For HAFFS, that stewardship has taken concrete form. The group published voting guides and candidate endorsements for elections to Harvard’s Board of Overseers and the Harvard Alumni Association, two bodies most graduates have spent their lives ignoring, but help shape what the university does and does not do.
HAFFS has also convened the kinds of public conversation that has become difficult to stage in Cambridge. Last year, the group brought together Harvard psychologist Steven Pinker and Heterodox Academy’s John Tomasi to discuss what it would take for elite universities to recommit to intellectual pluralism. This March, HAFFS hosted a discussion of Harvard’s new Intellectual Vitality Initiative with Harvard philosopher Edward J. Hall, Harvard political theorist Danielle Allen, Harvard student leader Ari Kohn, and Monica Harris, the executive director of FAIR.
Other gatherings have brought in the two most recent chairs of the Harvard Crimson editorial board to talk about the state of student debate, as well as FIRE’s Sean Stevens and Connor Murnane to discuss what the 2026 rankings reveal about Harvard in particular.
HAFFS has responded to more acute crises as well.

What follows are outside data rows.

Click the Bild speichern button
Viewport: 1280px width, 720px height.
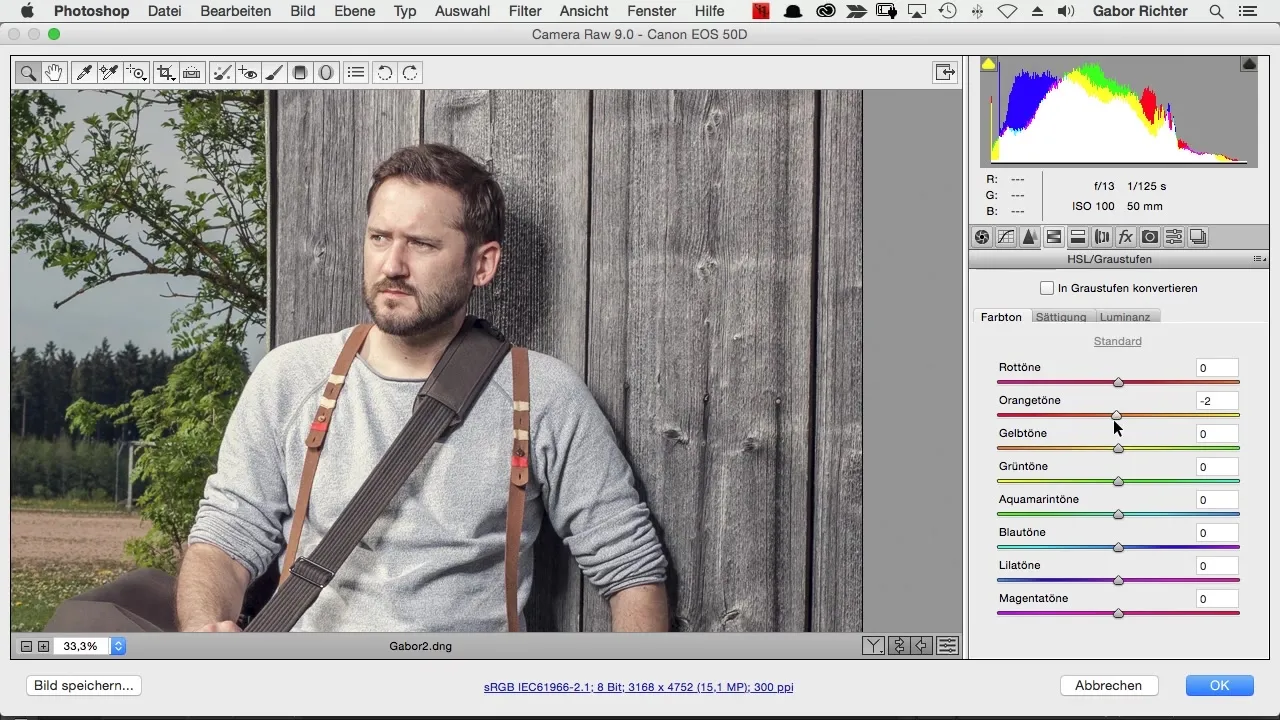click(84, 686)
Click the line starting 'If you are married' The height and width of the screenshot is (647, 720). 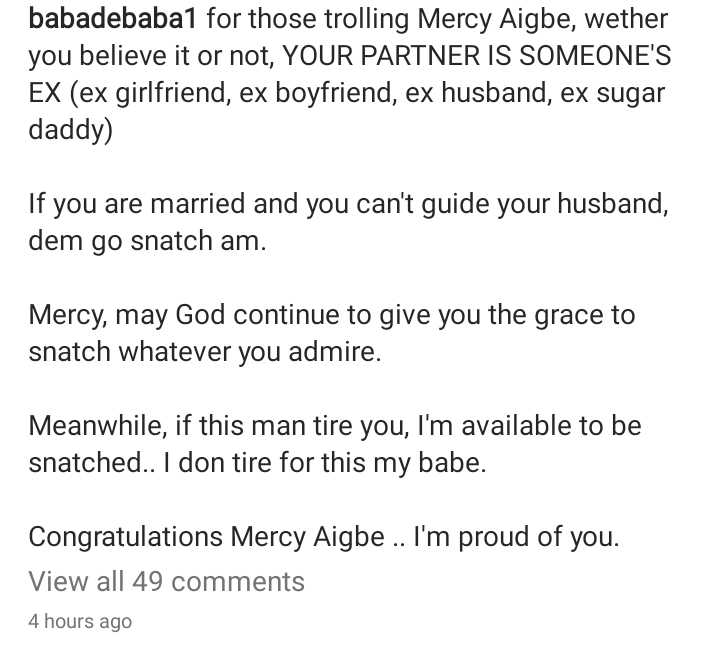coord(348,204)

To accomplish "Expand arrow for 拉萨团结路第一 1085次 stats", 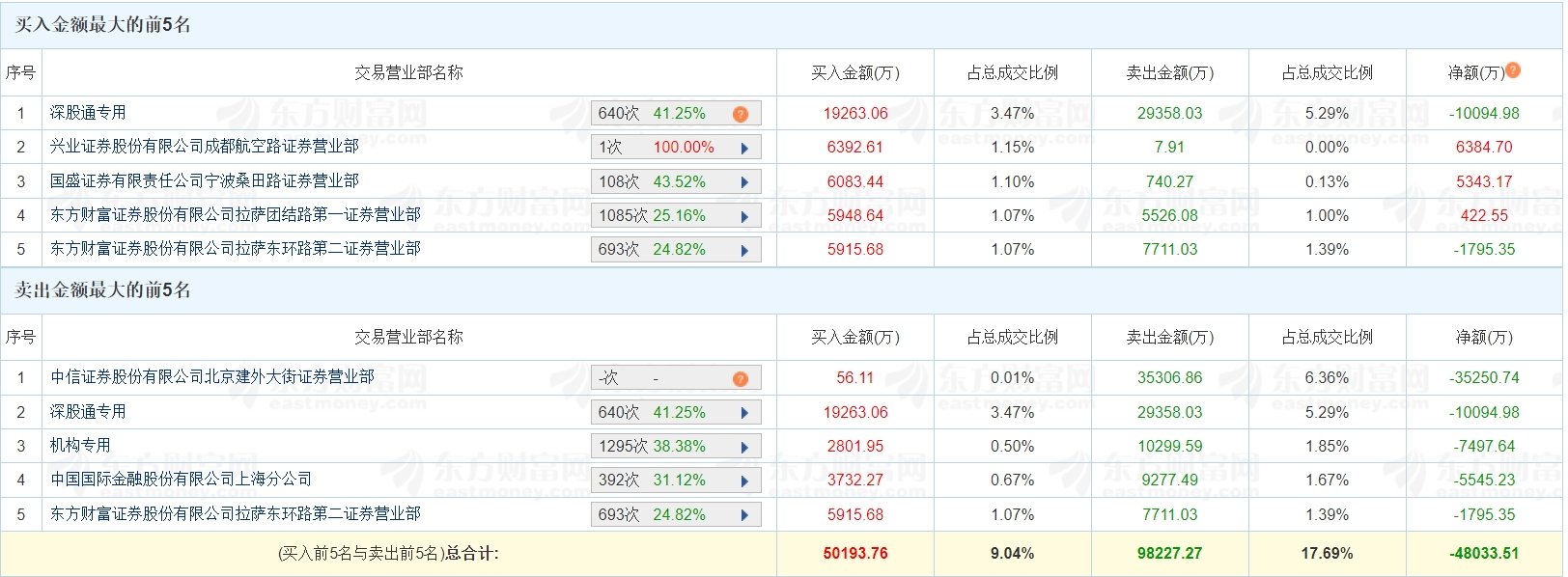I will tap(744, 216).
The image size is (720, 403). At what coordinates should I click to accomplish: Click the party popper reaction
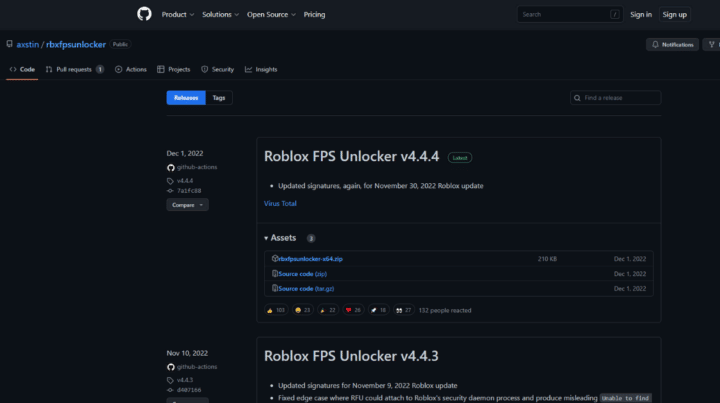[x=327, y=310]
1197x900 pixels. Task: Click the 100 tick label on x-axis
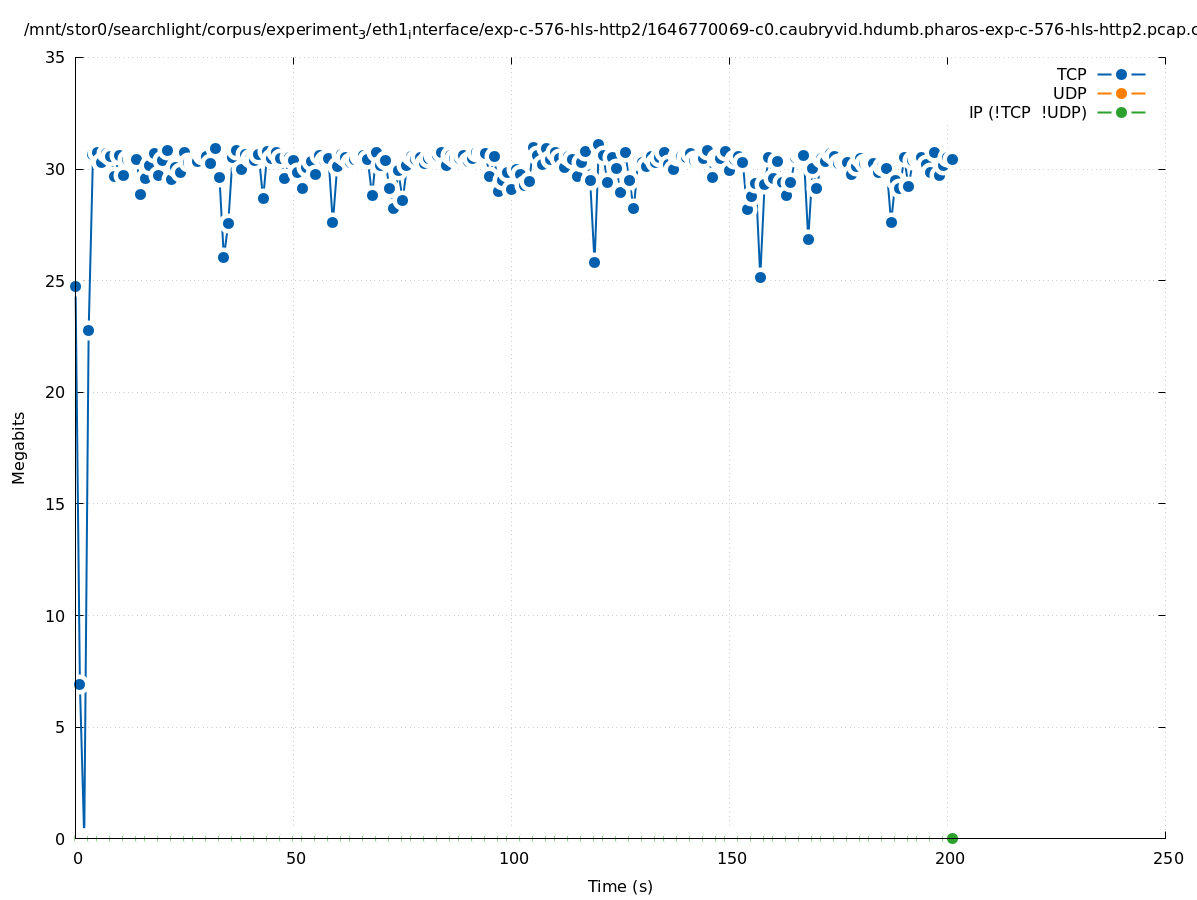[513, 859]
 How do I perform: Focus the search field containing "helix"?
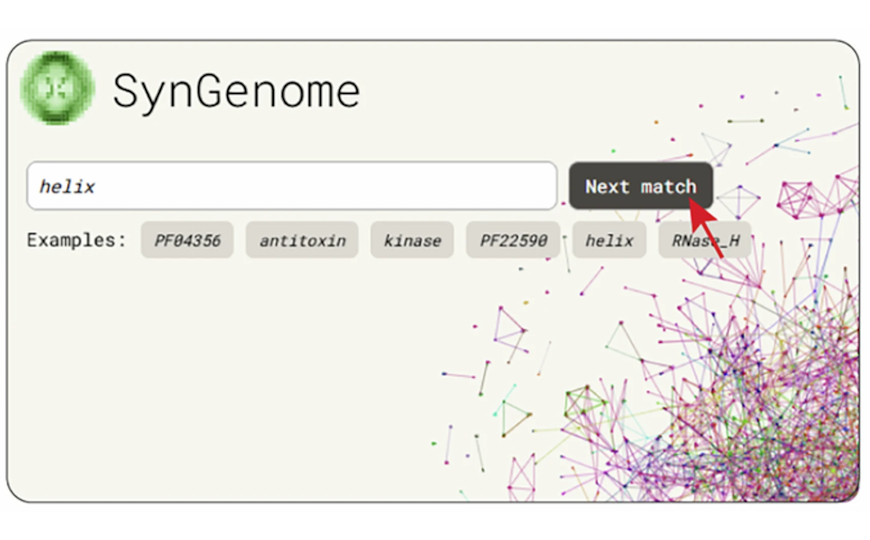tap(291, 186)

When Harvard found itself confronting the Trump administration’s demand for sweeping changes to its admissions, hiring, and permitted areas of study, HAFFS helped make the legal terrain legible to alumni by hosting briefings with FIRE’s Robert Shibley, walking alumni through the amicus briefs filed in Harvard’s support, and explaining the federal court ruling that ultimately found the funding cuts to be unconstitutional.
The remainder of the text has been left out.